### Exercise task
Answer these questions from the recall thread:
1. How old was Avery when lauren43 first got him?
2. How long is the line Liz uses when practicing with her dog outdoors?
3. In DaneMama's backyard drill, about how far in front of the dog should the owner stand at the start?

### Source excerpt
# Training a solid recall...



## lauren43 (Feb 6, 2011)

So puppypaws awesome puppy Braxton got me thinking...I am a slacker LOL. Avery is 20 months old and our recall is lacking. 

In the house Avery is the ultimate velcro dog. If I am running around the house cleaning or getting ready he will follow me up and down the stairs a dozen times because he wants to be where ever I am. Actually when I first got him (at 8 months) I started to worry about seperation anxiety, if I closed him into a room alone he would bark frantically...now if I have to run downstairs just to grab something quick he will happily relax in my room, but that didn't happen overnight.

On the other hand outside he is a completely different dog, there are just too many distractions for me to even exist to him. Sometimes treats don't even work when we are outside (esp if there is another dog around) and I have been using some of his favorites...

So puppypaws suggested rewarding him every time he comes to me in the house, but we practice NILIF and if I pet him everytime he comes over to me then he may start thinking that everytime he comes to me he will get attention. Avery is a demand barker (he will bark for attention), we are working on curbing this behavior mostly by ignoring it, but if I have to I will leave the room...therefore I do not want to re-inforce his demand barking. 

I would love to hear what others have done to build a solid recall!


----------



## lauren43 (Feb 6, 2011)

Anyone have any suggestions?


----------



## Liz (Sep 27, 2010)

We practice NILIF also but a nice come is free. Yes any pup or dog who comes to me gets at least praise if not a toy or treat. If they bark at me or paw at me then nothing - I find that rude, but a nice come and eventually a sit is praised and well deserved. I have never had a trained dog with seperation anxiety (not that they don't exist) but I do believe training gives a dog more self confidence and security. When on a walk or int he park I will sometimes just stop and if tehy come immediately we get fun or treats or jsut lots of affection. We also praxtice just being out on a long line (20feet) every time the dog checks back I praise softly and if he actually comes all they way to me I treat and praise. Anyway it works for me. Hope that helps. Oh, we also teach a watch command where they make and keep eye contact - the longer they do the better the treat. I now have a youngster who does a beautiful heel because she almost wraps around my leg so she can watch my face. So easy.


----------



## DaneMama (Jun 27, 2008)

I would start working with him in your backyard. Get him on a tether (20 feet is preferable) and have someone handle the other end of the line. The person helping shouldnt connect with the dog at all, but just be there to hold the dog still (make sure the other person never drops the long line). Then you want to stand about 5 feet in front of him, starts jogging away from him and then call his name clearly and sharply ONCE. Continue to jog/run away from him until he catches up to you. If he doesn't come to you, you've probably started out moving too far away, shorten the distance until he does come to you. This may be only 5-10 feet but you have to start somewhere.

### Supplied data
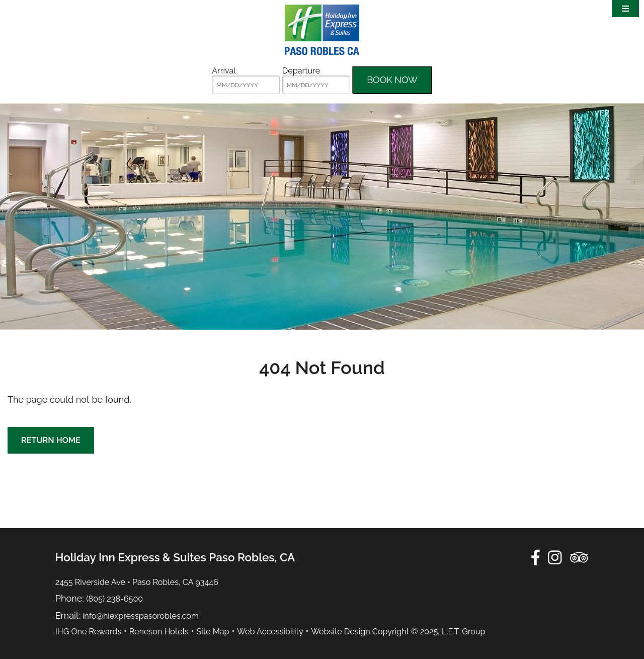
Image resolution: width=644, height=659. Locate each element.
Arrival (223, 70)
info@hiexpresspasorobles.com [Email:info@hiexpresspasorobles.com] (140, 616)
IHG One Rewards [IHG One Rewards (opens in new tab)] (89, 631)
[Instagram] (555, 557)
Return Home (51, 440)
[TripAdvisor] (579, 557)
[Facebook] (535, 557)
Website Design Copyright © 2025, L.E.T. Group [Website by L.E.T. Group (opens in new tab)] (398, 631)
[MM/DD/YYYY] (246, 85)
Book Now (392, 80)
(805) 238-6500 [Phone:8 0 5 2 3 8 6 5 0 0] (114, 599)
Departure (301, 70)
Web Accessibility (270, 631)
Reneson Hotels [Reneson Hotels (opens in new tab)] (159, 631)
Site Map (212, 631)
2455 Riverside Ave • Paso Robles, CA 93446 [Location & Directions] (137, 582)
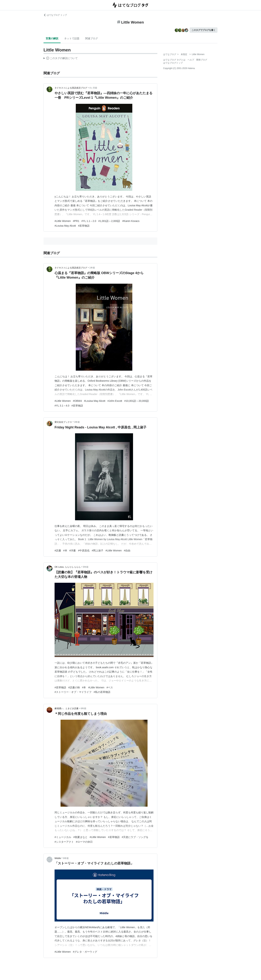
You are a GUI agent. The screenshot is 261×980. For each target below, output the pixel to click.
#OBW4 (77, 401)
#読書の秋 (74, 687)
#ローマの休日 (84, 842)
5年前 (86, 567)
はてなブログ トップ (55, 15)
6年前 (83, 708)
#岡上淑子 (97, 550)
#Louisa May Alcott (65, 226)
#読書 (58, 550)
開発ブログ (202, 60)
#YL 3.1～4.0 (62, 406)
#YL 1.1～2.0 (89, 221)
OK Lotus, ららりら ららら (67, 567)
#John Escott (115, 401)
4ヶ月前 (93, 88)
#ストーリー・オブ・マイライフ (73, 692)
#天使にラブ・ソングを (135, 837)
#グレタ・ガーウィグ (85, 952)
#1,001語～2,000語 (109, 221)
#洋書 (73, 550)
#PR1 (76, 221)
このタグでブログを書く (204, 30)
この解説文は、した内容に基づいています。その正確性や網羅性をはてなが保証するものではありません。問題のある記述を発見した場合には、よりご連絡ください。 (60, 59)
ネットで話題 (72, 38)
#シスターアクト (64, 842)
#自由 (127, 550)
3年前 (77, 422)
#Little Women (62, 221)
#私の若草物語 (102, 692)
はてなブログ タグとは (174, 60)
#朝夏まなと (80, 837)
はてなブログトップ (173, 63)
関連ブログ (91, 38)
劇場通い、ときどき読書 (66, 708)
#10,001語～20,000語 (137, 401)
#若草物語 (84, 226)
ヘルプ (191, 60)
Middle (57, 858)
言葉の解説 (52, 38)
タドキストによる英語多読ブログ (71, 88)
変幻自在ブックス (63, 422)
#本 (65, 550)
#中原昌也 (84, 550)
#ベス (110, 687)
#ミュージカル (63, 837)
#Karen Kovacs (130, 221)
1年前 (92, 267)
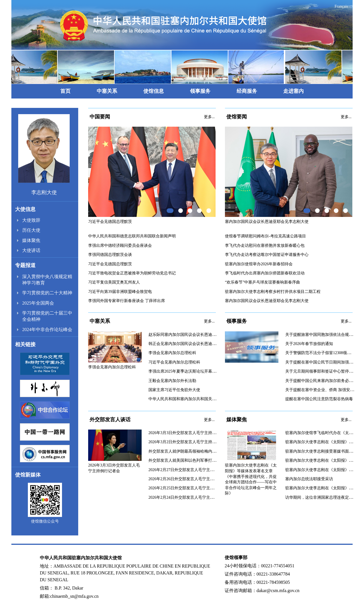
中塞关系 (107, 91)
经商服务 (247, 91)
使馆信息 (154, 91)
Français (341, 6)
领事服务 (200, 91)
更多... (209, 117)
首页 (65, 91)
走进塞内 (293, 91)
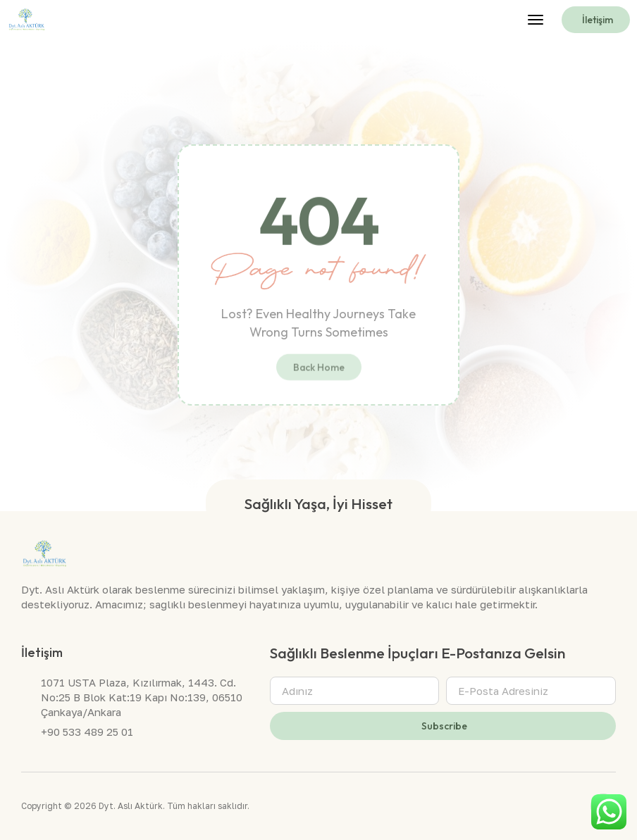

### Final result
1. 8 months
2. 20 feet
3. About 5 feet